One housing market index suggests that average house prices in England and Wales have risen by 9.8 per cent in the past year - comfortably higher than other recent indices.

The latest e.surv Acadata House Price Index says the average price of a house in England and Wales now stands at £339,160 - up by 0.7 per cent in the past month, and running at the highest annual rate for over six years.

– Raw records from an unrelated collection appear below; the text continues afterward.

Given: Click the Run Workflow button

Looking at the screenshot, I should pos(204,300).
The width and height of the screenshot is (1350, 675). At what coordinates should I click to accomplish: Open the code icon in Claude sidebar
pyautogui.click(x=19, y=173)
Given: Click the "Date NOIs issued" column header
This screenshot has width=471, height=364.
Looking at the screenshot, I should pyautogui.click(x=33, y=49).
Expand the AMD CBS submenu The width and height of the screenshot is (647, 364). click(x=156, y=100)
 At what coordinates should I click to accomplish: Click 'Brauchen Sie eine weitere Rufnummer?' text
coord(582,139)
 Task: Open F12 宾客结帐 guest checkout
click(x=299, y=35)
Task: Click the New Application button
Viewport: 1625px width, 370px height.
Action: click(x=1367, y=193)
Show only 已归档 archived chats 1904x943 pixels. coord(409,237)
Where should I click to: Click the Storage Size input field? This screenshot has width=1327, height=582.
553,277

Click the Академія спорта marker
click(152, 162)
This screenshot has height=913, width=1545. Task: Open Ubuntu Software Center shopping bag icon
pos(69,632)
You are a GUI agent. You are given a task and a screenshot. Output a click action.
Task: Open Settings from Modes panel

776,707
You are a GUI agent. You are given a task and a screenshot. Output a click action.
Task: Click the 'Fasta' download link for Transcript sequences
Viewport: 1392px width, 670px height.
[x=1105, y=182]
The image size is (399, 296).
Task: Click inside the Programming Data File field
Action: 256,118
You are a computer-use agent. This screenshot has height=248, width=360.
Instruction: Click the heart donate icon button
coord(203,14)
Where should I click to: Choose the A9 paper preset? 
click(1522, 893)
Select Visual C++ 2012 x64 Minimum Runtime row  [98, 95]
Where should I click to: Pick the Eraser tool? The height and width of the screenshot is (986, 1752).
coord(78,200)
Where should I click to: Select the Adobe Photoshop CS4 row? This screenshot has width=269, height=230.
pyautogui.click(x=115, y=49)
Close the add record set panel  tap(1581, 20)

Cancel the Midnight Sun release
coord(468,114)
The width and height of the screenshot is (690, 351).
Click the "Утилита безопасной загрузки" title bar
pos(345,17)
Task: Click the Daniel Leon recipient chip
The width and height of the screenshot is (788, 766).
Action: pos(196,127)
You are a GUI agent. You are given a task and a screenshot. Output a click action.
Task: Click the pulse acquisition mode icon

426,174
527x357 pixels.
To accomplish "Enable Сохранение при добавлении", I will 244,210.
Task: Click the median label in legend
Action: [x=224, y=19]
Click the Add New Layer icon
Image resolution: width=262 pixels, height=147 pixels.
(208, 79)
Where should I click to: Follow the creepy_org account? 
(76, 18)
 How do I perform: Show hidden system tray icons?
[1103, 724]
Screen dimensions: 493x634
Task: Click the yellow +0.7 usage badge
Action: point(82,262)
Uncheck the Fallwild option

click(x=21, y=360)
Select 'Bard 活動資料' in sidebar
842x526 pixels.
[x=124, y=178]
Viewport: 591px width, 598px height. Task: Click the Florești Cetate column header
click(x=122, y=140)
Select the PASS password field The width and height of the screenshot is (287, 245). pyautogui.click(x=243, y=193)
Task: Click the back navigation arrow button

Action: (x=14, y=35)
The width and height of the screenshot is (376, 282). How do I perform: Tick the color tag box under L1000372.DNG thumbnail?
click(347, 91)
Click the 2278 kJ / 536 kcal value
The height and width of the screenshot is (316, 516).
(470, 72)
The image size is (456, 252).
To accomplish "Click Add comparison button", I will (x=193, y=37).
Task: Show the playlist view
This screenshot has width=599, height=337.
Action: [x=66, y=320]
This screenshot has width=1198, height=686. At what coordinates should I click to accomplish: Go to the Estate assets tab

Richard Sexton, director at e.surv, comments: “It is a very clear statement about the resilience of the housing market and how well it has responded to the challenges of the pandemic and the fiscal remedies that have been administered in the last year.  This level of sustained price growth underlines how well the property market continues to perform in comparison to other areas of the economy.


“To understand why this is happening, we need to look at a combination of monetary, fiscal, public health and political responses of recent times. Demand has been injected into a market of historically low-interest rates that have supported buyers’ affordability since 2008. 

“Lockdowns have fuelled people’s willingness to make lifestyle and life-stage changes and the injection of fiscal support, in the form of the temporary stamp duty holiday, has further supported their ability and desire to move home. We now also have the return of higher Loan-To-Value lending which many believe will, in the coming months, offer more welcome support to the market."

London is widely perceived to have been the slowest of the regional markets across the UK during the pandemic, but e.surv suggests this may not last much longer. 

Sexton states: “We should be cautious when it comes to London’s lower growth rate. The capital’s market is evolving but the weaker pound has stimulated activity in the more exclusive markets in London though this hasn’t made a notable impact on the index at this stage. London remains a safe haven for many international buyers and their families. The weak pound helped transactions in ultra-high-net-worth markets in the capital rise last year.”